Exploring centuries of trauma did take an emotional toll, though, since some of the scares weren’t exactly foreign to the cast. In the series premiere, the sheriff of a Massachusetts sundown town accosts the three road-trippers, threatens to lynch them if they don’t cross the county line before the sun sets in seven minutes, and menacingly tails them to the border. “The slow chase is probably the most tense thing I had experienced,” says Majors, who was most recently seen in Da 5 Bloods and avoids driving in real life. “You see a cop car, it could be a hearse. So that sequence was extremely frightening.” But because of the comforting atmosphere on set, he felt safe venturing to these dark places. “You want the tension. But when it all came down, when it was all over, we had each other. And that’s a great theme in the [show]: that this family is so tight,” says the 30-year-old actor.
Moreover, the pain was worth it. “That’s the true joy of life, being used for a purpose,” says Smollett. “I would come home just spent, thoroughly worn out, fully feeling like I had no more to give, and yet excited to go back the next day to attempt to give more."
Even though Lovecraft Country focuses on America’s sins, it also wants to have fun and vacillates between many different tones as it pits the Freemans and Lewises against a variety of mystical forces — from a malevolent secret society to poltergeists and more. “We have the ghost story. We have the adventure, the Indiana Jones story. We have the mystery story. We have the sci-fi story,” says Green. The showrunner is especially proud of the visual-effects team’s work on the series’ many beasts. Initially, the 35-year-old Sacramento native wanted to include a dragon, but that pushed Lovecraft over budget; however, she promises that the replacement monster “looks really f---ing cool. And that’s the thing, too, the idea that there’s not just one monster. I didn’t want to wait till the end of the season to see some big effects. I wanted to start in episode 1 and keep building from that.”
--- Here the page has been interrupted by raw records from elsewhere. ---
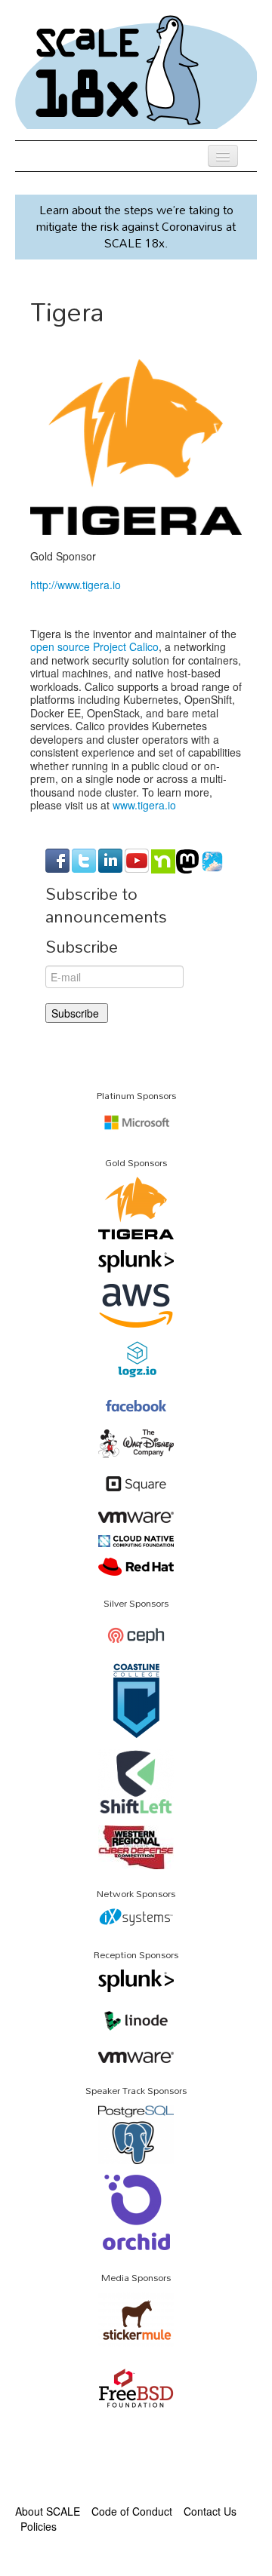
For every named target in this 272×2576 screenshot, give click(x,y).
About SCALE (47, 2511)
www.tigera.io (144, 804)
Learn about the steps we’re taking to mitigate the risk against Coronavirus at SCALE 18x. (136, 226)
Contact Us (210, 2511)
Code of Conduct (131, 2511)
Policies (38, 2526)
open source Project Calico (94, 646)
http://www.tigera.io (75, 584)
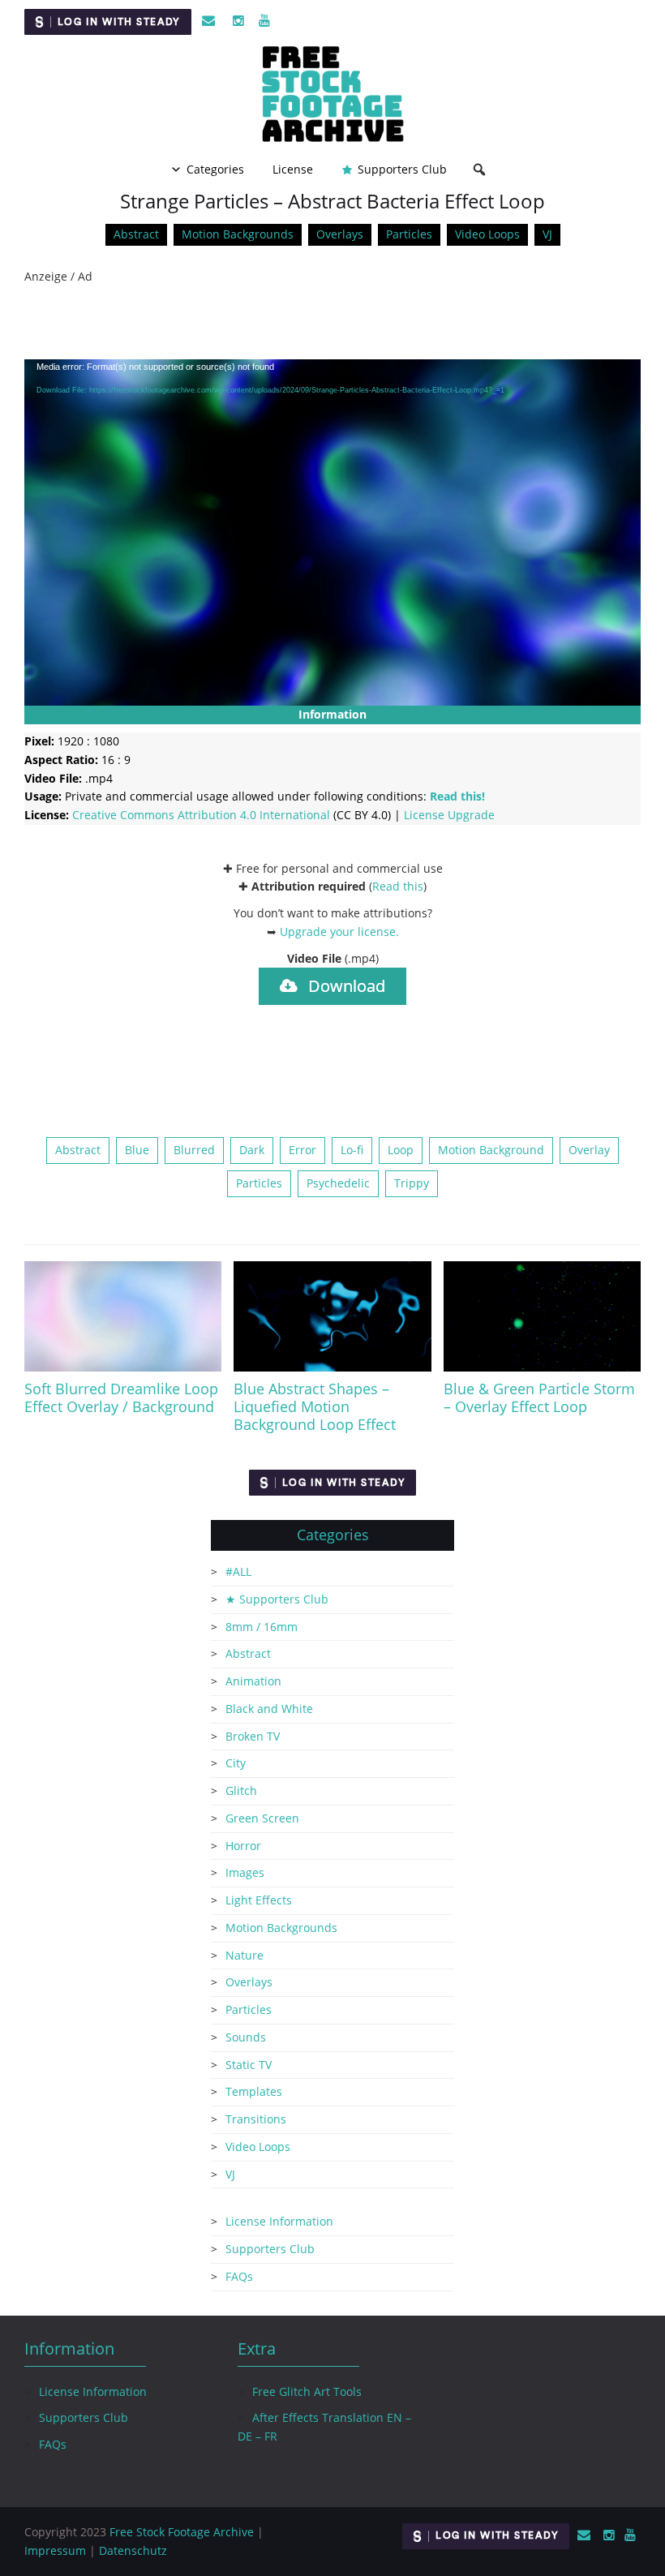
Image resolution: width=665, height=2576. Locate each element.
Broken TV (252, 1736)
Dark (251, 1149)
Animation (253, 1681)
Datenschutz (133, 2550)
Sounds (245, 2037)
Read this (397, 886)
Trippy (411, 1183)
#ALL (238, 1571)
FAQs (239, 2276)
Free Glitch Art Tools (307, 2391)
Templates (253, 2091)
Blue (137, 1149)
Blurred (194, 1149)
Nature (244, 1955)
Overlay (589, 1149)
If it sounds like Lovecraft is juggling a lot thematically, that’s because it is; Green is confident, though, that the show can handle it, because it’s ultimately about two families’ struggle to survive. “That was the part that I wasn’t worried about going into it and crafting our narrative,” she says. “Whether it’s on a different planet, or we have an episode where we go back to the Korean War for the entire episode—[even if] it was jumping around like that—as long as we cared about the characters, we’d be okay.”